Extrait:
******************************
L'enluminure de la Renaissance désigne la production de manuscrits enluminés à la fin du XVe et au XVIe siècle en Europe occidentale, influencée par les techniques de représentation et les motifs de la peinture de la Renaissance. Avec l'invention de l'imprimerie, la peinture dans les livres ne disparait pas brutalement et persiste dans certains manuscrits de luxe, voire dans certains ouvrages imprimés. Les enlumineurs de l'époque utilisent les techniques de représentation en perspective ainsi que les thèmes iconographiques propres à la période. Cantonnée à des ouvrages de luxe, cette production diminue au cours de la seconde moitié du XVIe siècle avec la concurrence de plus en plus grande de la gravure.
******************************
Matériel fourni:
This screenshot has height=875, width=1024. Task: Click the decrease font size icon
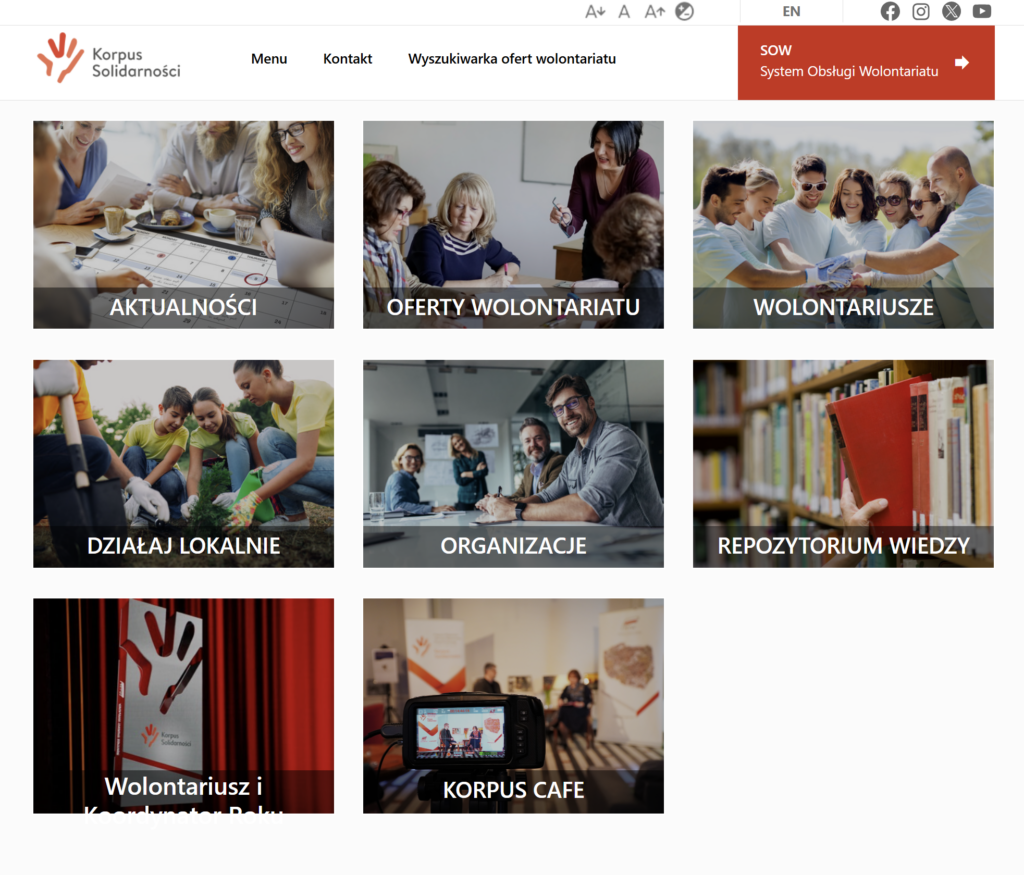pyautogui.click(x=595, y=12)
******************************
Objectif de la tâche:
Transcrivez le passage de l'extrait sur l'enluminure de la Renaissance qui débute aux mots « L'enluminure de la » et s'arrête après « de la gravure. ».

Résultat obtenu:
L'enluminure de la Renaissance désigne la production de manuscrits enluminés à la fin du XVe et au XVIe siècle en Europe occidentale, influencée par les techniques de représentation et les motifs de la peinture de la Renaissance. Avec l'invention de l'imprimerie, la peinture dans les livres ne disparait pas brutalement et persiste dans certains manuscrits de luxe, voire dans certains ouvrages imprimés. Les enlumineurs de l'époque utilisent les techniques de représentation en perspective ainsi que les thèmes iconographiques propres à la période. Cantonnée à des ouvrages de luxe, cette production diminue au cours de la seconde moitié du XVIe siècle avec la concurrence de plus en plus grande de la gravure.